Stored data entries
· · · · · · ·
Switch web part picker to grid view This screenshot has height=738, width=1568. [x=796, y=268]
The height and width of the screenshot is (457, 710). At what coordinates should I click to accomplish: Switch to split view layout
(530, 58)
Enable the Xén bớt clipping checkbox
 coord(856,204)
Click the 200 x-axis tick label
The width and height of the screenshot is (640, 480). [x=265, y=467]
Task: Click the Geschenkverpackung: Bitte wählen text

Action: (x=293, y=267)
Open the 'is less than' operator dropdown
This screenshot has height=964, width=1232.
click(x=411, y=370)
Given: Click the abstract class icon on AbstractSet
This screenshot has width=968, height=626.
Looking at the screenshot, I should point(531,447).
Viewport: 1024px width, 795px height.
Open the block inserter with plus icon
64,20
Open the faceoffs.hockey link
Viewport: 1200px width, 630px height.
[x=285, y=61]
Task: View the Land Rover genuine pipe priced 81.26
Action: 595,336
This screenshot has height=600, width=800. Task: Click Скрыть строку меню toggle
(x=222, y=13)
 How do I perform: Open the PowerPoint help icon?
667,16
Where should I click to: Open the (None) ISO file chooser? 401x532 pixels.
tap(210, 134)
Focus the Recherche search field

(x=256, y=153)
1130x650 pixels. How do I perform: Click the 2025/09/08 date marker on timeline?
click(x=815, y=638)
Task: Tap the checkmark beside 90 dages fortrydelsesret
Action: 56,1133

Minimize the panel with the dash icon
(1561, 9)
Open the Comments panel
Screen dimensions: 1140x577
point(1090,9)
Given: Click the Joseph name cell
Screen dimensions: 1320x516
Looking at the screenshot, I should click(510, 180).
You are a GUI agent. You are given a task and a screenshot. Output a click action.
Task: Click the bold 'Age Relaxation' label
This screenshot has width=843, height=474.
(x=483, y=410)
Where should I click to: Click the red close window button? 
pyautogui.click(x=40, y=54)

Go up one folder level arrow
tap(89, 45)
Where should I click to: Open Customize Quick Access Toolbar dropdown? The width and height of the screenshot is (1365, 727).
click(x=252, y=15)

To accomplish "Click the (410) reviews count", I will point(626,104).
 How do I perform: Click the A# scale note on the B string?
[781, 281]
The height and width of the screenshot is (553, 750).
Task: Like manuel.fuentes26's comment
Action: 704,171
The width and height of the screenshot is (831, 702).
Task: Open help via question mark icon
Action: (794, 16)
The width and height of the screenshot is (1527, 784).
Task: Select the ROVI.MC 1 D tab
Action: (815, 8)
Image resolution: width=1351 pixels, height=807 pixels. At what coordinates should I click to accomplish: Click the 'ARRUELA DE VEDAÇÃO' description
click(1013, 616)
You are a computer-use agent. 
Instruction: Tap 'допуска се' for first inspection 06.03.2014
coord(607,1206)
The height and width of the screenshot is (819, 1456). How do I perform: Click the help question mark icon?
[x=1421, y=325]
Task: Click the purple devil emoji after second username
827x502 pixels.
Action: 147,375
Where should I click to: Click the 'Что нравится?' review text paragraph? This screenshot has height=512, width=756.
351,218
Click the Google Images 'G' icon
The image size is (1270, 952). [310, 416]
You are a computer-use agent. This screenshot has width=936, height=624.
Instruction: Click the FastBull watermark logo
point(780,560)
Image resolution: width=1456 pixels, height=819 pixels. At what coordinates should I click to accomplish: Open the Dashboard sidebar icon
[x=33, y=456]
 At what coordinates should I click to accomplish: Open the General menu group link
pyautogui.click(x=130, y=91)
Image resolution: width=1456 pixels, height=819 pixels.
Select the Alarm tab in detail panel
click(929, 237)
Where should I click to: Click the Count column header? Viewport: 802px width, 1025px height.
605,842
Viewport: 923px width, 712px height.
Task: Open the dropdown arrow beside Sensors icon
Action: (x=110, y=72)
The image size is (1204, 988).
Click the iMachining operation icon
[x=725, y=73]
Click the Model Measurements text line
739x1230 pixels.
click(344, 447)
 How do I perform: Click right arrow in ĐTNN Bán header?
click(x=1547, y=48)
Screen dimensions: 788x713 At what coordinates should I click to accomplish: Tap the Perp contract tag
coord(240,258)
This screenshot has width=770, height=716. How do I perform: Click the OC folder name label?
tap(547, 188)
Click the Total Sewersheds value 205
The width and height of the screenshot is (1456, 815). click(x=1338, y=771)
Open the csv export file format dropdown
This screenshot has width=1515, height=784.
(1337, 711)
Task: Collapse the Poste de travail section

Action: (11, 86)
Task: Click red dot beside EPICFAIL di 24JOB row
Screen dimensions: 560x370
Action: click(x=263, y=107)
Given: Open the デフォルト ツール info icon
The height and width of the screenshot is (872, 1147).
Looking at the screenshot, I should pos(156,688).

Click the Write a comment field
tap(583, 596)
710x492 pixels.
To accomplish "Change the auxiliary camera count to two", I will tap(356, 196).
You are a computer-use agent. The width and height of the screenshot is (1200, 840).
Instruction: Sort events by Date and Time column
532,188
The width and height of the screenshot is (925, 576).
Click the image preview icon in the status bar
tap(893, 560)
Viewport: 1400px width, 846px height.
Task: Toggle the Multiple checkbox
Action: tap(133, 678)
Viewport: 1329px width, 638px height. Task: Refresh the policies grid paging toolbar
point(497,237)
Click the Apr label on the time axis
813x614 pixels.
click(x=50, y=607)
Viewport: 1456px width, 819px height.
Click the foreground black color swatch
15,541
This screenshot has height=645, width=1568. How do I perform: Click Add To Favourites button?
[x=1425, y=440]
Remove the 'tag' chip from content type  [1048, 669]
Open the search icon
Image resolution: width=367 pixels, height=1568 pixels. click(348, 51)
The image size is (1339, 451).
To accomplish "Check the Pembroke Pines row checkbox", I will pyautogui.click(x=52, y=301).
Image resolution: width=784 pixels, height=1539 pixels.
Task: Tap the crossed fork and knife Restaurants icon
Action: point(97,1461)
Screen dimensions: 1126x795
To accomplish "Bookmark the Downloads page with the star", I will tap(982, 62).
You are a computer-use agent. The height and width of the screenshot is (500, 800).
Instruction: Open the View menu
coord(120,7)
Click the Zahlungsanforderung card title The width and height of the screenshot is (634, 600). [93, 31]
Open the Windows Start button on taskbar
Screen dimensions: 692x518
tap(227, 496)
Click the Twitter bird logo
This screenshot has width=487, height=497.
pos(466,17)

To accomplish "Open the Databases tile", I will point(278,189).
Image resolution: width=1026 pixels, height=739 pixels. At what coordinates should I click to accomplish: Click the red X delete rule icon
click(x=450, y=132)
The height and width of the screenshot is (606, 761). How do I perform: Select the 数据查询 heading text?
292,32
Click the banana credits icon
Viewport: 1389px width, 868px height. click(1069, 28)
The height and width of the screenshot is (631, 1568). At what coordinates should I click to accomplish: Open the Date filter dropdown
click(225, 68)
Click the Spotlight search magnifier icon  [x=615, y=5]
· · · · · · ·
TASK GOAL — Taking the lines above one at a time, give the number of them that contain the string "computer". Add nothing else.

RESULT OF THIS EXERCISE — 4